Reported by: Randall Lewis <ralewis <at> yahoo-inc.com>

Date: Fri, 21 Jan 2011 02:36:02 UTC

Severity: normal

Done: Bob Proulx <bob <at> proulx.com>

Bug is archived. No further changes may be made.

To add a comment to this bug, you must first unarchive it, by sending
a message to control AT debbugs.gnu.org, with unarchive 7878 in the body.
You can then email your comments to 7878 AT debbugs.gnu.org in the normal way.

Toggle the display of automated, internal messages from the tracker.

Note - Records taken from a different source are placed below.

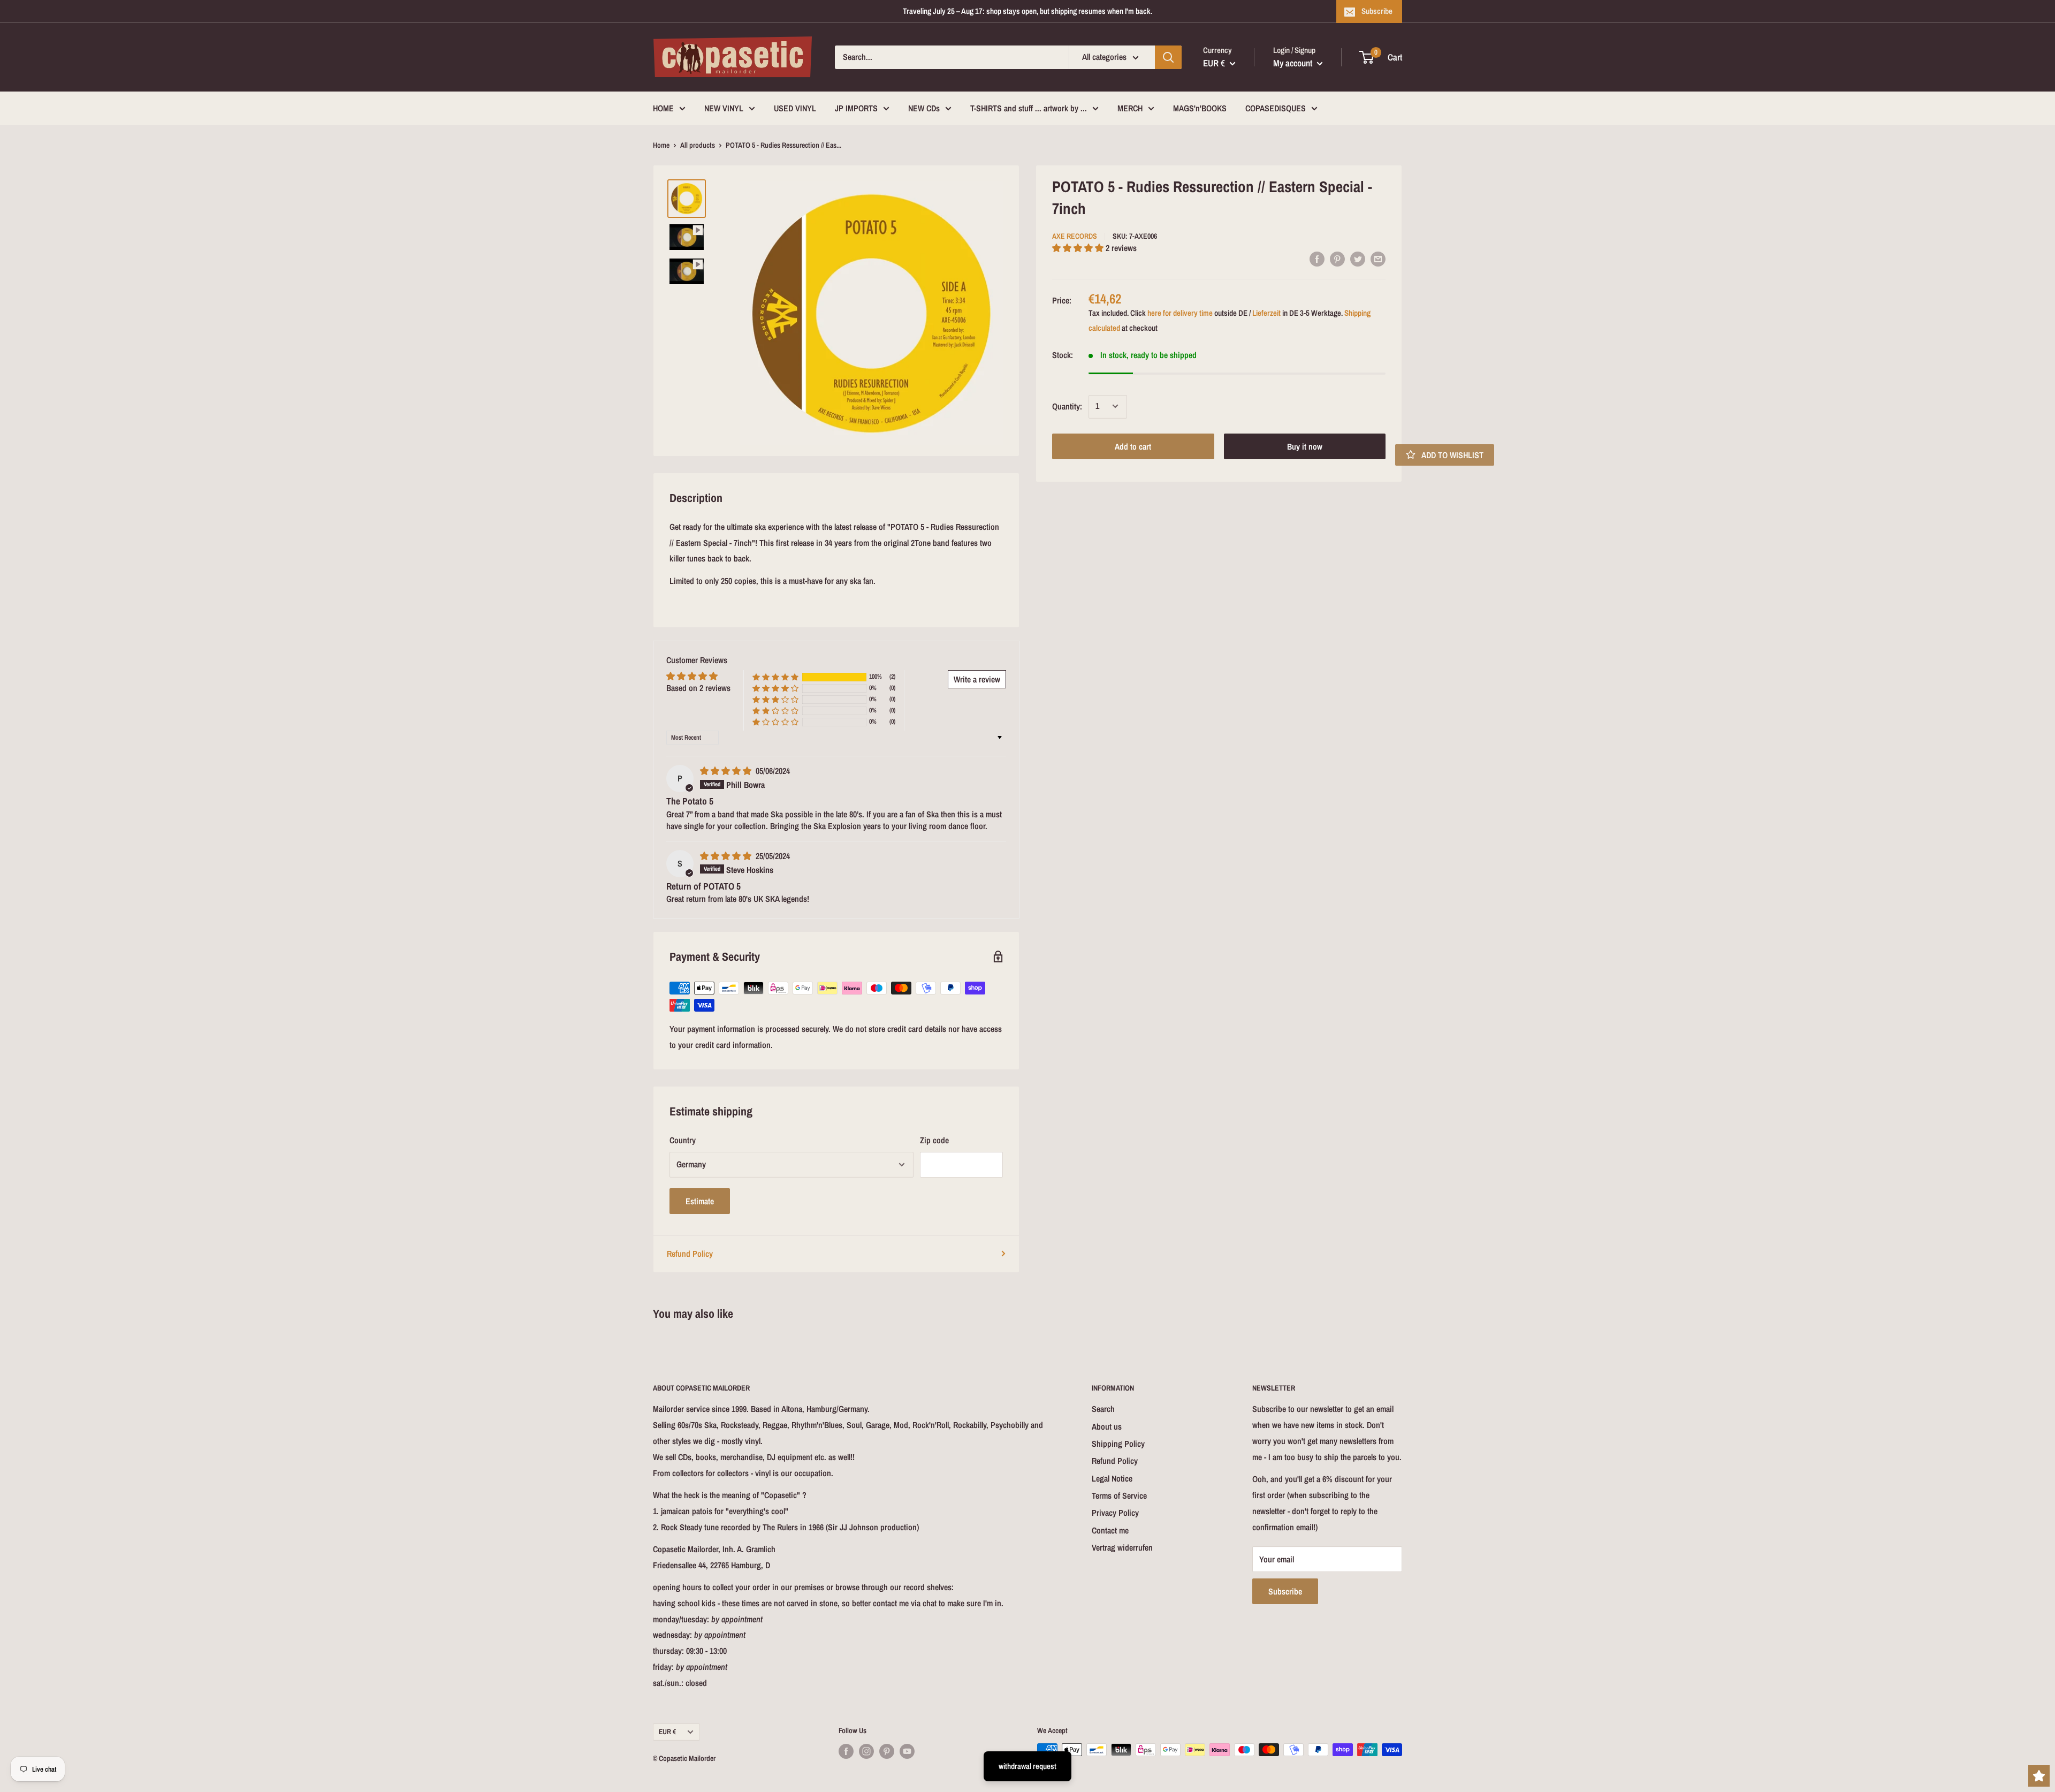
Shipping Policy (1118, 1443)
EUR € (667, 1731)
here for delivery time (1180, 312)
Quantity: (1067, 406)
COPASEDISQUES (1275, 108)
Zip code (934, 1140)
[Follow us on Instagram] (866, 1750)
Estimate (700, 1201)
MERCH (1130, 108)
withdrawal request (1027, 1766)
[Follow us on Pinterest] (886, 1750)
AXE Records (1074, 236)
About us (1107, 1426)
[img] (727, 771)
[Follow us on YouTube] (907, 1750)
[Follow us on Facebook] (846, 1750)
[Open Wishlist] (2039, 1776)
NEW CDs (924, 108)
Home (661, 145)
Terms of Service (1119, 1495)
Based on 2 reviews (698, 688)
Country (682, 1140)
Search (1103, 1409)
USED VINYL (795, 108)
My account (1293, 63)
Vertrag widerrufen (1122, 1547)
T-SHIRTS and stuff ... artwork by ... (1028, 108)
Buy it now (1304, 446)
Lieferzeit (1266, 312)
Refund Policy (690, 1253)
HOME (663, 108)
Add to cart (1133, 446)
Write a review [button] (977, 679)
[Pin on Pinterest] (1337, 258)
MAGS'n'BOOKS (1200, 108)
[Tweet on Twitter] (1357, 258)
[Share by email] (1378, 258)
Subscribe (1376, 11)
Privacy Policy (1115, 1512)
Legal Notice (1112, 1478)
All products (697, 145)
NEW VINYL (723, 108)
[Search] (1168, 57)
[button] (1079, 248)
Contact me (1110, 1530)
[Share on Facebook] (1317, 258)
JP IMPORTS (856, 108)
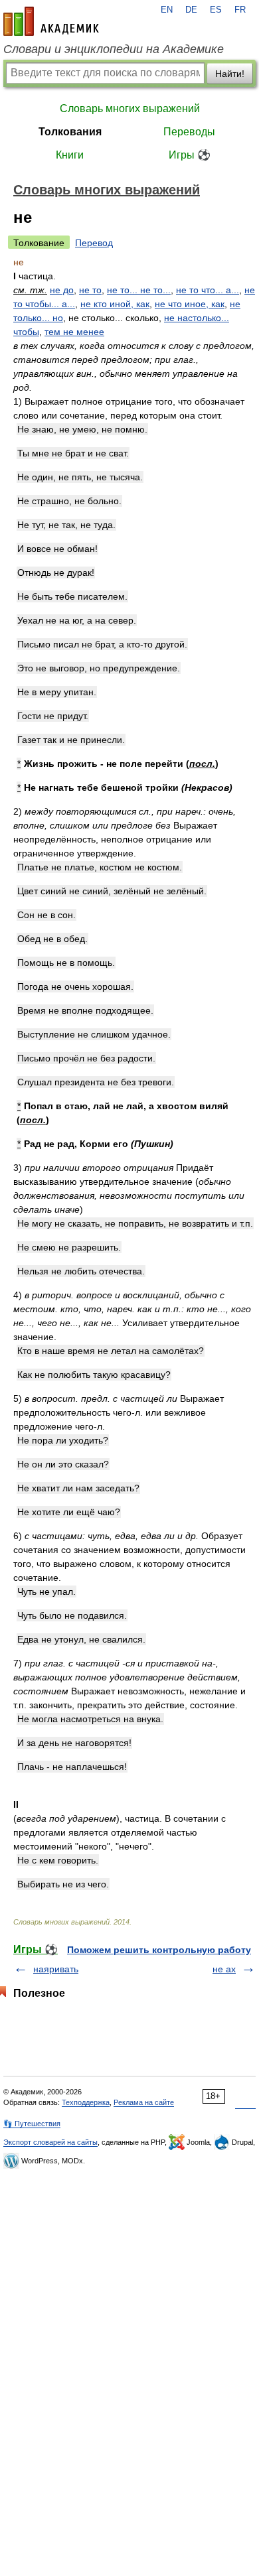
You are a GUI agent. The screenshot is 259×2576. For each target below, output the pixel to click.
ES (216, 10)
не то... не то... (139, 290)
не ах (224, 1969)
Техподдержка (86, 2102)
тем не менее (74, 331)
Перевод (94, 242)
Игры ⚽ (190, 155)
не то (90, 290)
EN (167, 10)
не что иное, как (189, 304)
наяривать (55, 1969)
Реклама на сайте (144, 2102)
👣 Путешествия (31, 2124)
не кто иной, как (114, 304)
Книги (70, 155)
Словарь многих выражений (130, 108)
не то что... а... (207, 290)
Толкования (70, 131)
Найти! (229, 73)
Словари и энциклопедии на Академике (113, 49)
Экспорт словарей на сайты (50, 2142)
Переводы (189, 131)
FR (240, 10)
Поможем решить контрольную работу (159, 1949)
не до (62, 290)
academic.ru (51, 21)
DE (191, 10)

View this report as an mbox folder, status mbox, maintainer mbox


Report forwarded to owner <at> debbugs.gnu.org, bug-coreutils <at> gnu.org:
bug#7878; Package coreutils. (Fri, 21 Jan 2011 02:36:02 GMT) Full text and rfc822 format available.

Acknowledgement sent to Randall Lewis <ralewis <at> yahoo-inc.com>:
New bug report received and forwarded. Copy sent to bug-coreutils <at> gnu.org. (Fri, 21 Jan 2011 02:36:02 GMT) Full text and rfc822 format available.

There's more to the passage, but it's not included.